• Exercise goal:
Please repeat, precisely as written, only the lines from the one containing "Switch to the System tab" through the last line of the records below, pictures omitted.

• Extracted entries:
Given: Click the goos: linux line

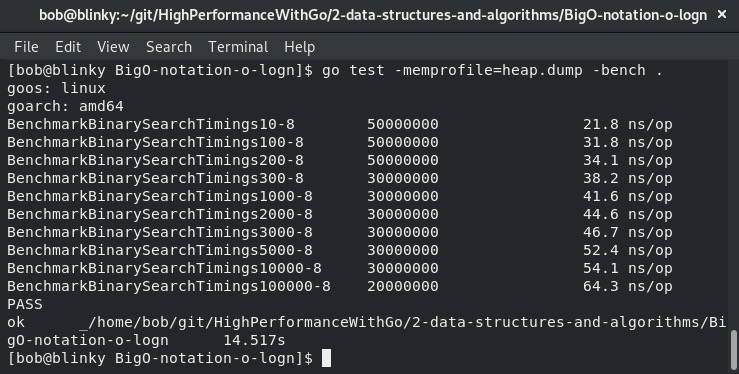Looking at the screenshot, I should (x=57, y=89).
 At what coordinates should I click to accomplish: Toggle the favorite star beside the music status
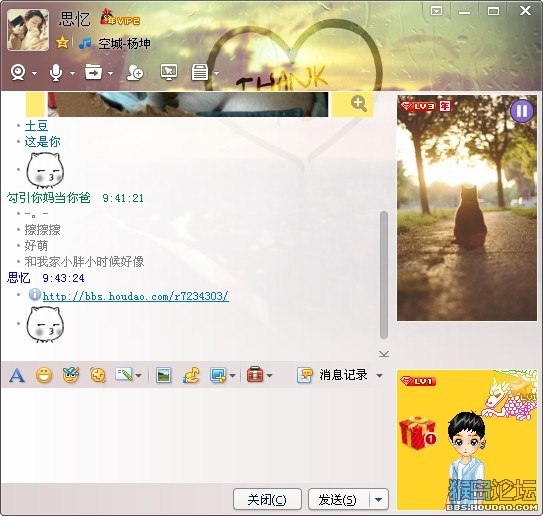click(x=62, y=43)
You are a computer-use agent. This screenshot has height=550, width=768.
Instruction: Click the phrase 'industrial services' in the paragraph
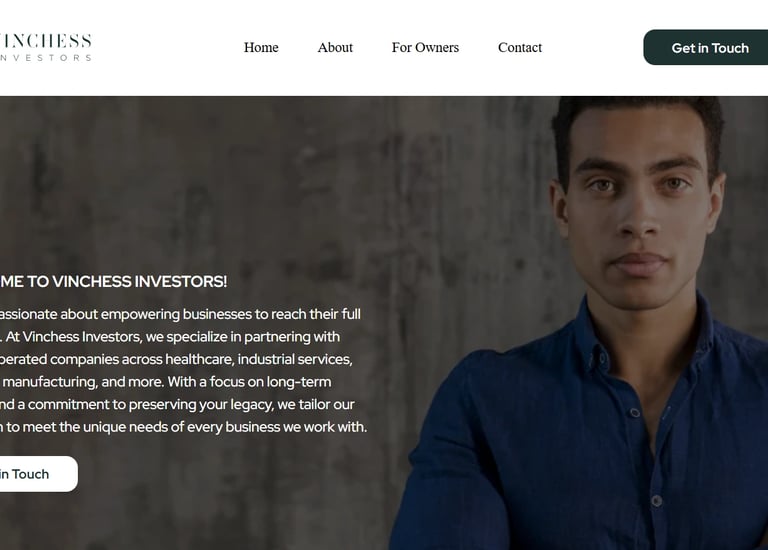click(x=295, y=359)
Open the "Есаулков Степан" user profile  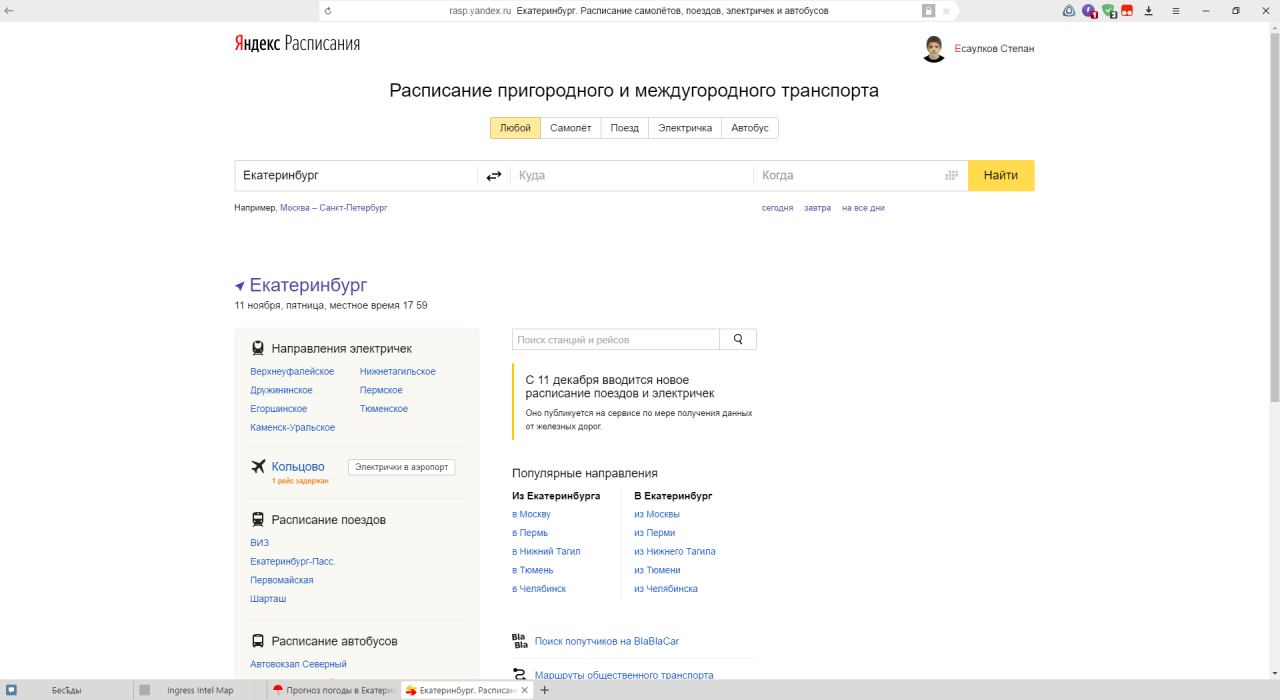pyautogui.click(x=994, y=49)
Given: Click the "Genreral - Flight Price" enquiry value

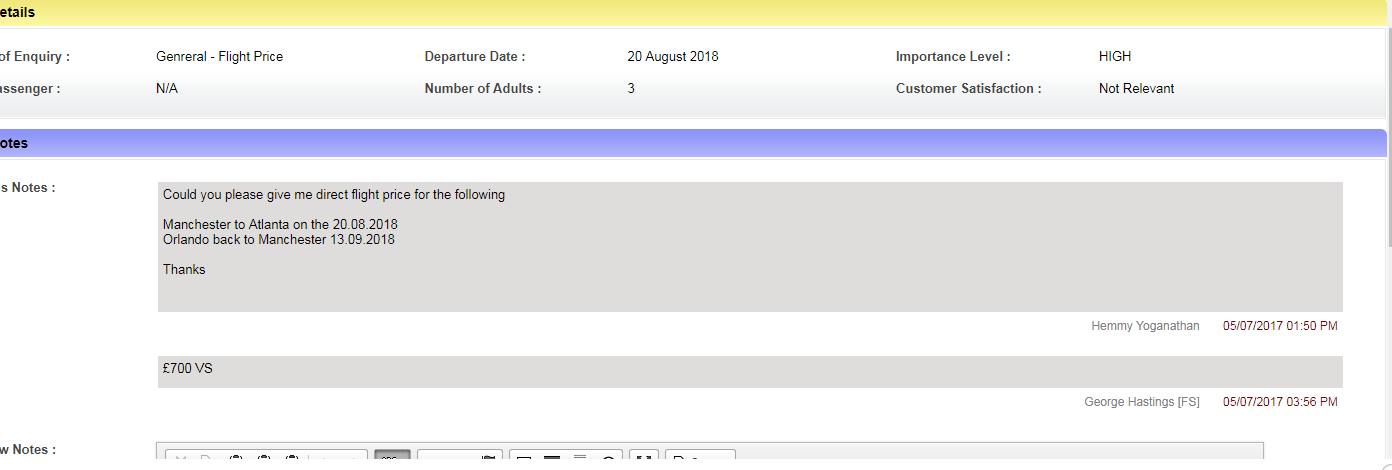Looking at the screenshot, I should click(219, 57).
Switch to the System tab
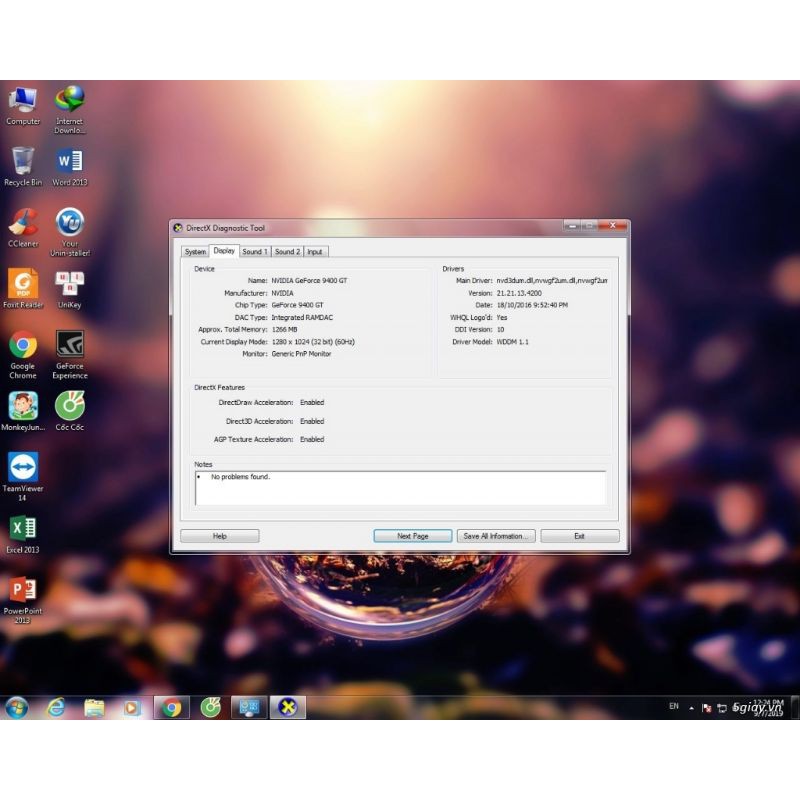Screen dimensions: 800x800 195,252
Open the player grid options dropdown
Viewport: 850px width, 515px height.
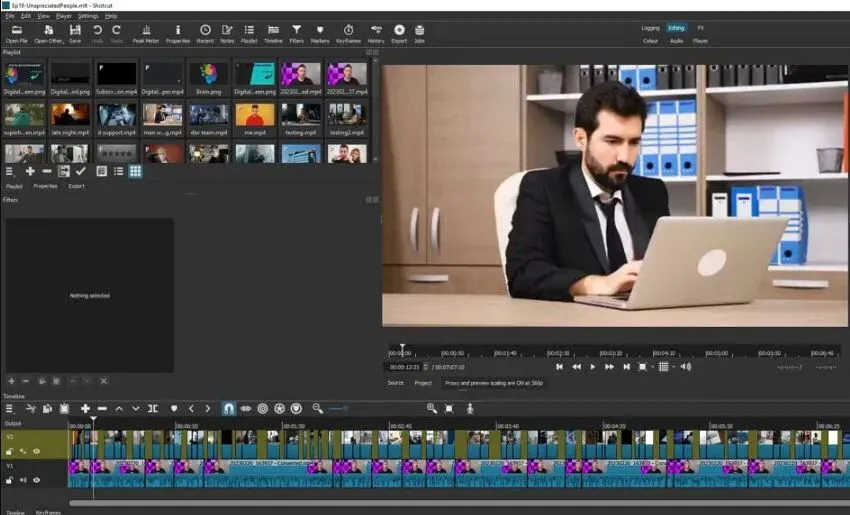point(664,367)
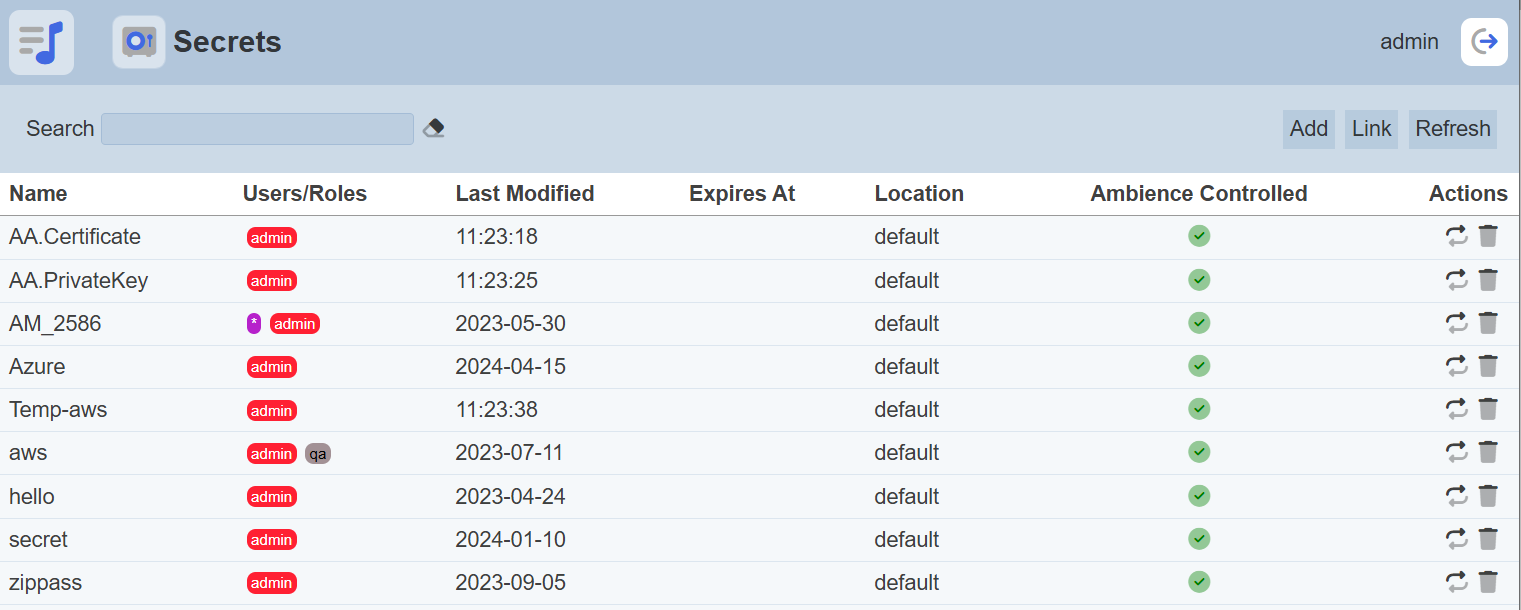Click the Link button

1371,129
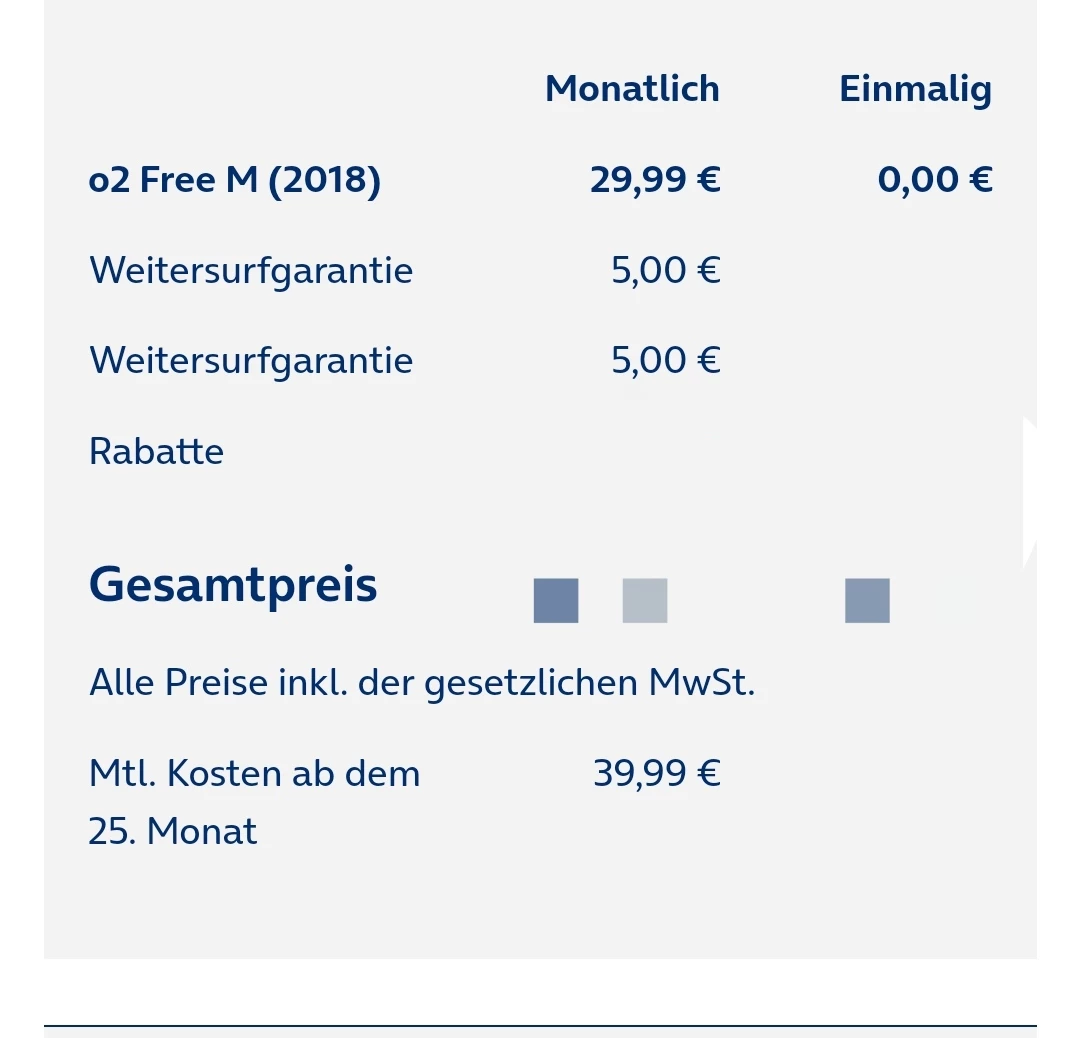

• Result for this exercise:
Switch to the System tab
Screen dimensions: 800x800 195,252
Open the player grid options dropdown
Viewport: 850px width, 515px height.
point(664,367)
Click the Link button

1371,129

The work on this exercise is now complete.